I was recently reading an article in Fast Company magazine about the most influential women in technology. The article was the second in a series that was originally called,”The Most Influential Women in Web 2.0.” The first article became a heated debate on many social media networks, including Digg because some readers felt the article was sexist. Sexist? Come on.
This lead me to think about what a disadvantage that women have had in the technology department by any metric: average salary, top-management representation, board memberships and many geographic areas like Silicon Valley are still just a boys club. In fact, most of technology seems to be a “boys club.”
The fact of the matter is now that social media has taken off with such rapid fire, women are becoming very influential and making a dent in the technology world. For instance, look at some of the executives of large social media and technology firms. Susan Decker, President of Yahoo, Sheryl Sandberg COO of Facebook, Megan Smith VP, New Business Development of Google.
What about some of the fastest growing social networking sites? Caterina Fake Co-founded the photo-sharing elephant Flickr and then sold it to Yahoo for a reported $35 million. Everyone is buzzing about her highly anticipated project called Hunch, which is in development.
Women Bloggers? Look at the site http://www.blogher.com/ and you will find over 2,200 women bloggers and counting. This site has become its own community that even has its own blogging conference. Anyone can sign up and have your blog posted. There are even large advertisers on the site such as Cover Girl and Oil of Olay. Wonder what Eilsa, Jory and Lisa (the founders of Blogher.com) made on that contract?

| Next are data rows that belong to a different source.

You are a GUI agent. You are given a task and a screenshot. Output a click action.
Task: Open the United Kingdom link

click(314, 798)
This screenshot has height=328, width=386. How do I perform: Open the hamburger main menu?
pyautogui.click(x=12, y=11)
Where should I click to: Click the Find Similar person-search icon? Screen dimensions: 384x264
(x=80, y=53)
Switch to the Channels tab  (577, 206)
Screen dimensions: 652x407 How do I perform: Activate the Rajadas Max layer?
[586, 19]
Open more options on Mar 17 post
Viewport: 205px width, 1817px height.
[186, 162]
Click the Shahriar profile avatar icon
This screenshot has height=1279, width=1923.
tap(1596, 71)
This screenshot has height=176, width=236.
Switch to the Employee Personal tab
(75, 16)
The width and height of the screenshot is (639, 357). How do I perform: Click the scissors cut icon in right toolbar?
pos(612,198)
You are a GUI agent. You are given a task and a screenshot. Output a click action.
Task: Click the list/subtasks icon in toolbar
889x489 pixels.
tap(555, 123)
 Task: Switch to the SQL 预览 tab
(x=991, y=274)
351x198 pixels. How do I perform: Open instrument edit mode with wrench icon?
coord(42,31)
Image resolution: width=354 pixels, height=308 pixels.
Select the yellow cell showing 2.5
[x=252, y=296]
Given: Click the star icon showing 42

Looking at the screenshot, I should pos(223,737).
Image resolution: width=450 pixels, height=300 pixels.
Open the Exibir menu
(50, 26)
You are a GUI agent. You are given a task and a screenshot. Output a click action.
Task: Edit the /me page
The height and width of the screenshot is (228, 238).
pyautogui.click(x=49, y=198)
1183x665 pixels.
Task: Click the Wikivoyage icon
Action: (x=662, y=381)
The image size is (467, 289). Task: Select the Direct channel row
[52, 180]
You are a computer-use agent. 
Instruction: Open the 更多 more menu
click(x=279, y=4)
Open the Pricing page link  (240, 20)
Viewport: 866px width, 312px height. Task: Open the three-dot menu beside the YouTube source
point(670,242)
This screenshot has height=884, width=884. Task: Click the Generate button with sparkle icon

It’s not just about money, although that is a great perk. Blogging allows us the freedom to write and discuss things that are relevant to us and to have them published. Anyone can blog and anyone can use blogging to drive traffic to his or her site, develop their own company or just have an opinion. It has become the way of communicating these days and it would be a shame to not take advantage of this great tool in marketing and PR.